— BEGIN Page excerpt —

For those technically minded, the 20/25 used a 3,669 cc 6 cylinder engine, a bored and stroked version of that used in the superseded 20 hp model. It was Rolls Royce’s “small car” intended to appeal to owner drivers. Built between 1929 and 1936, 3,827 examples were produced before the 25/30 replaced it. It uses a single carburettor with a four speed gearbox with synchromesh on third and top (from 1932).
There appear to be quite a few still around and several have appeared in films such as The League of Gentlemen (1959), Dad’s Army as the Captain’s Car, Indiana Jones and the Last Crusade (1989), The Remains of the Day (1993) and Enigma (2001).
Ian’s car comes with a complete toolkit and original documentation.

— END Page excerpt —

How many cars were produced, according to the Rolls-Royce 20/25 passage? Use only the Rolls-Royce 20/25 passage for this.

— BEGIN Entries supplied —

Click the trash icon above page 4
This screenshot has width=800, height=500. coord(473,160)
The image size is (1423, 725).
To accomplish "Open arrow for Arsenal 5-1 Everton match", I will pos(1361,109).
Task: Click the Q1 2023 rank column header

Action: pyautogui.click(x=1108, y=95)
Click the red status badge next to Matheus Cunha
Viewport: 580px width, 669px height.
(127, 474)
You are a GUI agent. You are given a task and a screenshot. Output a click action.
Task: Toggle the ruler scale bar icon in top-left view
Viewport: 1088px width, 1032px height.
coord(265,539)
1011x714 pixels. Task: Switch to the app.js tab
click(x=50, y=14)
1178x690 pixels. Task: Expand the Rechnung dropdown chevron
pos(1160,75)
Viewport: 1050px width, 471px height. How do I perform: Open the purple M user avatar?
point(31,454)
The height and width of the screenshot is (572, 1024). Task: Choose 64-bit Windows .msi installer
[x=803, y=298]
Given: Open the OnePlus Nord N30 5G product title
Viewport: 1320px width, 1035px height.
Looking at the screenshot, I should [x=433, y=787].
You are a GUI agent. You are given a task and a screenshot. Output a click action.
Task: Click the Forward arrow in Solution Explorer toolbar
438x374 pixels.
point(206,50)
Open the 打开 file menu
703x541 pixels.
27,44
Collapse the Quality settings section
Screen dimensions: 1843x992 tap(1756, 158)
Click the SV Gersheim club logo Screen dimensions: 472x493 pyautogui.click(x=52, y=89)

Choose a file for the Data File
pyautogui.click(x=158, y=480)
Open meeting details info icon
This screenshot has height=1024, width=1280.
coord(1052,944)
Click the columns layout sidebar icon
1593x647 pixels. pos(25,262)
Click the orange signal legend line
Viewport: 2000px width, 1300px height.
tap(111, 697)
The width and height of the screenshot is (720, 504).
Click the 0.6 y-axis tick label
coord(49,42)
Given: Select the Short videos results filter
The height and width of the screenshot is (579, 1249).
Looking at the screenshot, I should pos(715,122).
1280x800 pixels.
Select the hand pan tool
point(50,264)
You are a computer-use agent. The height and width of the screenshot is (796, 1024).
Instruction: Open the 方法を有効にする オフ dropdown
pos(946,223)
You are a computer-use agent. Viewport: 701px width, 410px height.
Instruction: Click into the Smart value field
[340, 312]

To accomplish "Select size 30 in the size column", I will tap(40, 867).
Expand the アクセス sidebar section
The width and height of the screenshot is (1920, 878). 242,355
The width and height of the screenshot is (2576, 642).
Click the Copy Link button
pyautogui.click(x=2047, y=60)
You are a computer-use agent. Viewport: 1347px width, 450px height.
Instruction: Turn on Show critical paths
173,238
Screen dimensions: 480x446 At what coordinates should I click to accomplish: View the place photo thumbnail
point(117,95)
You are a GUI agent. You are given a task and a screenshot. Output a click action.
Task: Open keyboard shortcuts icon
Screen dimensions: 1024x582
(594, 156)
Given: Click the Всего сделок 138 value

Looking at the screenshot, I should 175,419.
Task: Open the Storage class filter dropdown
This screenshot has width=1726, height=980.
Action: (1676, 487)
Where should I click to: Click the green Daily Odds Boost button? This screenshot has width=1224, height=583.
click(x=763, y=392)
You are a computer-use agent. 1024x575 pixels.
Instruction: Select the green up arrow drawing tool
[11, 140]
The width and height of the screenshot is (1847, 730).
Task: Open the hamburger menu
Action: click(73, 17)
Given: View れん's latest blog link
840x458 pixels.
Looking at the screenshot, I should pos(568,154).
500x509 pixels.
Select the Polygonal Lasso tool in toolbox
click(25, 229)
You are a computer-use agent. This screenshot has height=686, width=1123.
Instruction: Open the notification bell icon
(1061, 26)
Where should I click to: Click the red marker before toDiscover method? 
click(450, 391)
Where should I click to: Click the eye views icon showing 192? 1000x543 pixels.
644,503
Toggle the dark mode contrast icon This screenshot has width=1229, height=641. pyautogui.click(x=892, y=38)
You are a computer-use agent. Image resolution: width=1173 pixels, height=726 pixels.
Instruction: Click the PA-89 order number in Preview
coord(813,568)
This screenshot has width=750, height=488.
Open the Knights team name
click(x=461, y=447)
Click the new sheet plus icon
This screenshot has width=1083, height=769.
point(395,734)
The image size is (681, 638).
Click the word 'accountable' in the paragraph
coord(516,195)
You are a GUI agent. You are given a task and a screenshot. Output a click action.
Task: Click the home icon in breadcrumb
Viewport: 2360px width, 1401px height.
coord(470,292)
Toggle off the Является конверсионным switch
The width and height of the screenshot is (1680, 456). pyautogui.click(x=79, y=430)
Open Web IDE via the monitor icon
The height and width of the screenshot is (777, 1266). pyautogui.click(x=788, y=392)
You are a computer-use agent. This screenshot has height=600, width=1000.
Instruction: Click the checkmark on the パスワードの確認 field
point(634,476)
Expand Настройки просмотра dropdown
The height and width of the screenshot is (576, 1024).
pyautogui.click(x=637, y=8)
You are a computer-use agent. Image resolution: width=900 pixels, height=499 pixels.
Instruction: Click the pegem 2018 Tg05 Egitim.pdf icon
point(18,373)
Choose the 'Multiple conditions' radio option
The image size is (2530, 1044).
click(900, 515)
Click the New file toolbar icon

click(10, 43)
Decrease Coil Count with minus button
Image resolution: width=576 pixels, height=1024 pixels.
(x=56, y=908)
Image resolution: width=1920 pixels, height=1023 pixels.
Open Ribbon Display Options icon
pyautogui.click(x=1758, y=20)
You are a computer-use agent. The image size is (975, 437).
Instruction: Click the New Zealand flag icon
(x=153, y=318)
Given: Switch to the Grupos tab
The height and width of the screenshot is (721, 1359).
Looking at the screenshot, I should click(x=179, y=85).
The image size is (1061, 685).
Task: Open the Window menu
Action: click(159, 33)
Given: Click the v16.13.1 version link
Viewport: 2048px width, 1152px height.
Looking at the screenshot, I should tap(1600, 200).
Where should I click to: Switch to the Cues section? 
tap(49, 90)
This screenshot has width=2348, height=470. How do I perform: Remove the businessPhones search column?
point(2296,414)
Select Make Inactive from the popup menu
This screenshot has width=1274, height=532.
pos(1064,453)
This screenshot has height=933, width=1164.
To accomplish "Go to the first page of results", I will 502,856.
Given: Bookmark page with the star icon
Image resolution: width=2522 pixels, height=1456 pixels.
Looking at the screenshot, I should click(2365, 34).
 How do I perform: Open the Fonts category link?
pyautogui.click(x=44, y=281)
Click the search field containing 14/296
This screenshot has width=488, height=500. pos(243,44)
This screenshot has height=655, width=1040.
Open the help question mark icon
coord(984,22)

— END Entries supplied —

▸ Expected answer
3,827